Of course, the authors of the Fourteenth Amendment would be quite surprised to learn that they had made same-sex marriage a constitutional imperative.  However, even putting originalism and strict construction aside, it was heretofore accepted that only the judicial branch—particularly the Supreme Court—has the authority to determine the appropriate level of Fourteenth Amendment scrutiny and whether a particular piece of legislation meets that level of scrutiny.

Apparently, President Obama has now taken that authority upon himself.  And this from an Administration that was outraged that Congressmen were even discussing the proper interpretation of the Fourteenth Amendment provision dealing with birthright citizenship.

This is not the first time that President Obama has shown he is willing to do an end run around the other branches of government in pursuit of his political agenda.  His use of White House czars to circumvent the Senate confirmation process and of the EPA to circumvent legislative resistance to cap and trade should have forewarned us that he would attempt today’s end run around the judicial system.

Even if today’s end run succeeds, President Obama may come to regret it should he fail to win reelection.  In that case, it will be up to a Republican president to defend ObamaCare against current and future constitutional challenges.  Obama has just handed his successor a perfect excuse to effectively repeal or cripple ObamaCare by refusing to defend it in court.

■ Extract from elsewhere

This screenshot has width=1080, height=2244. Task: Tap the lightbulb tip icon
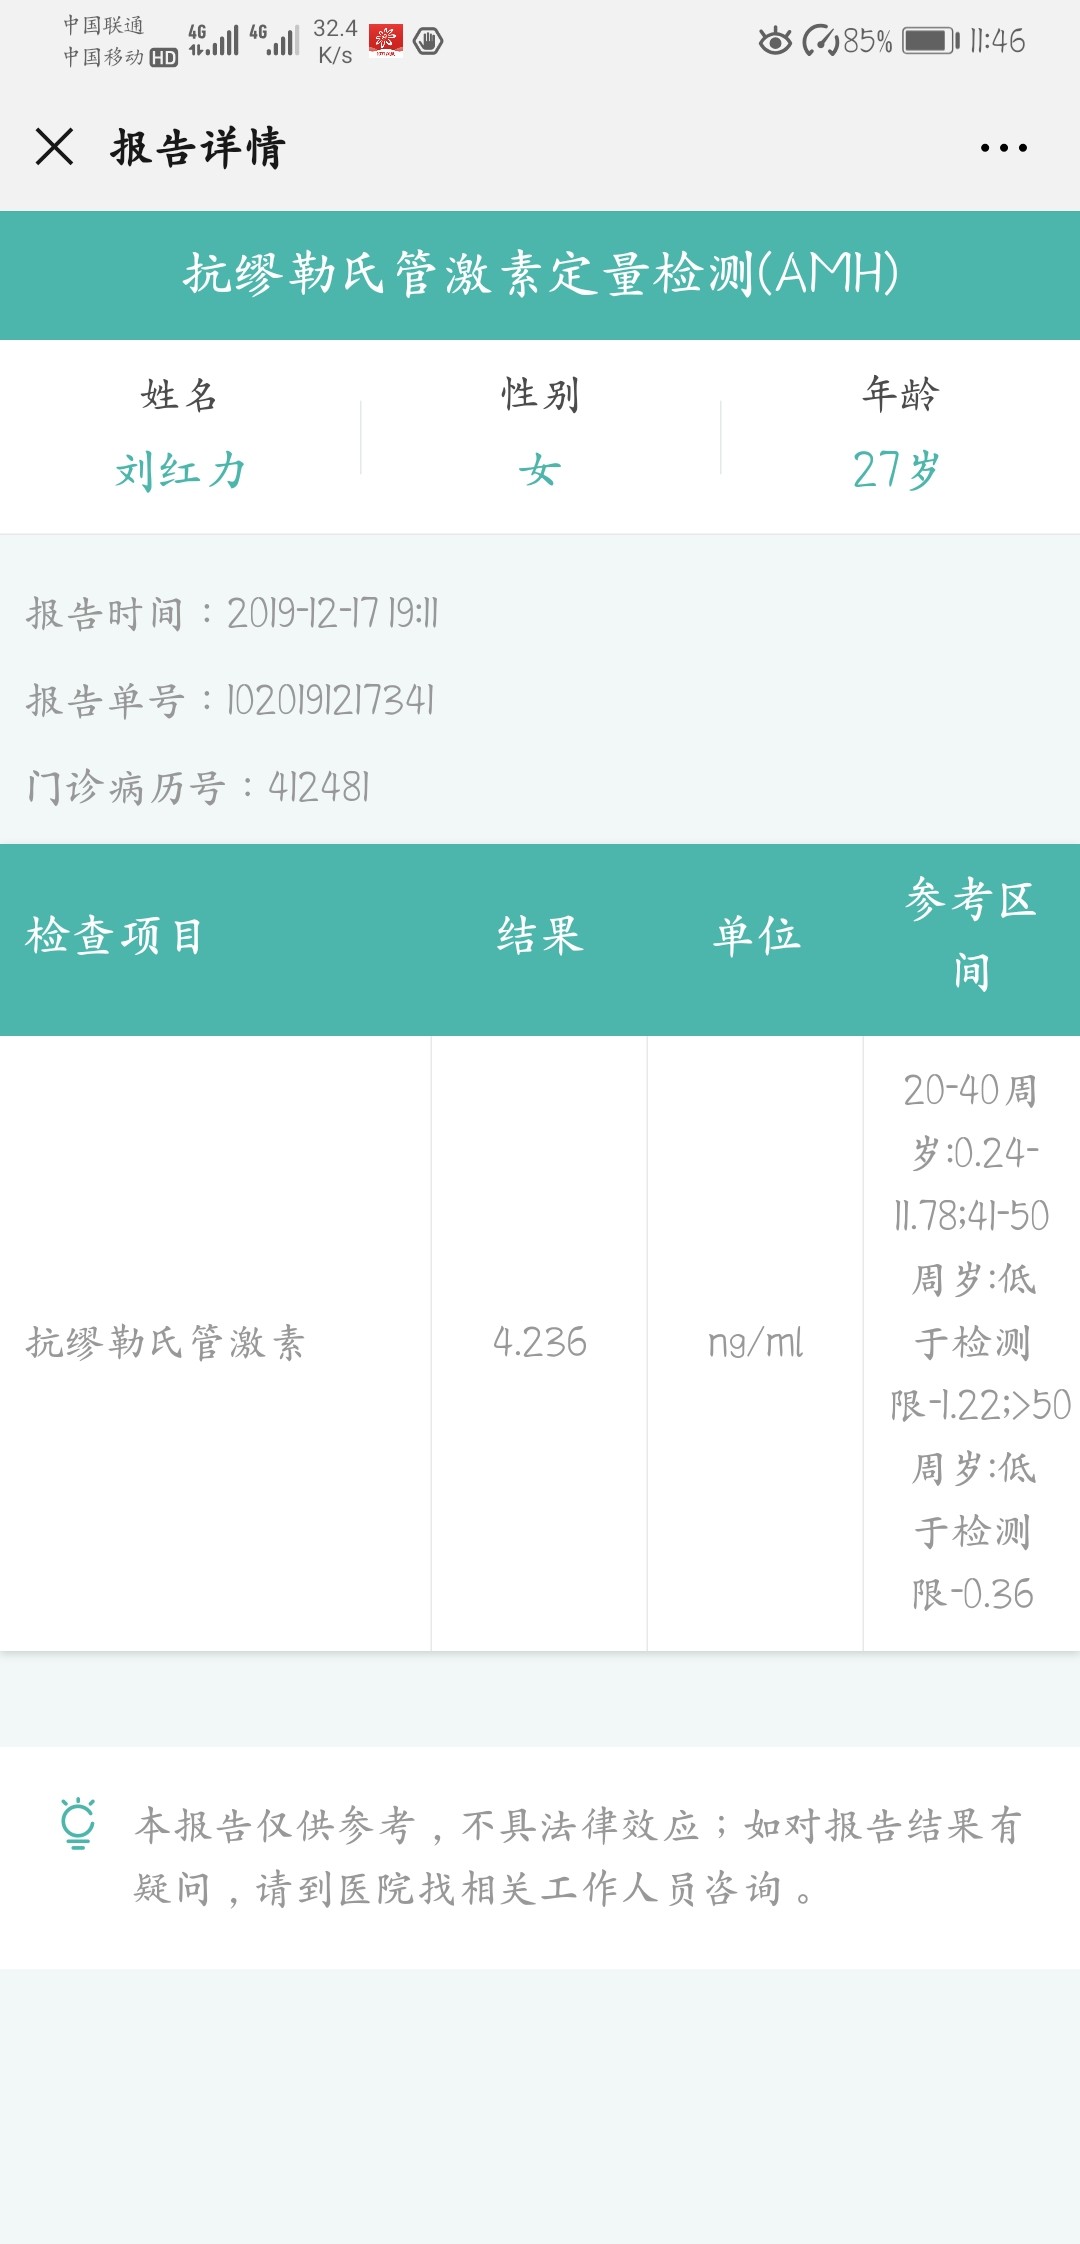click(78, 1823)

Even in the short term, the President has strengthened the hand of ObamaCare opponents, particularly the many states that question its constitutionality and plan to resist its implementation.  After abandoning DOMA, Obama has no moral authority to argue that, because ObamaCare is the law of the land, all government officials must enforce it unless and until the Supreme Court decides it’s unconstitutional.

Finally, even the President’s critics will concede that his conclusion about the proper level of constitutional scrutiny for sexual orientation—whether right or wrong—must have been based on legal research and analysis rather than just a sudden political whim.  If so, Obama and Holder surely consulted the nation’s Solicitor General—the government’s top constitutional attorney—when conducting this important legal analysis.  As a result, the Administration will be called upon to disclose whether Elena Kagan was still Solicitor General when this consultation began.

If the answer is yes and Kagan was involved in determining the federal government’s official position on the proper scrutiny for sexual orientation, it opens up an ethical can of worms for her concerning Supreme Court cases in which that standard is at issue.  It’s a can of worms that Obama may come to regret.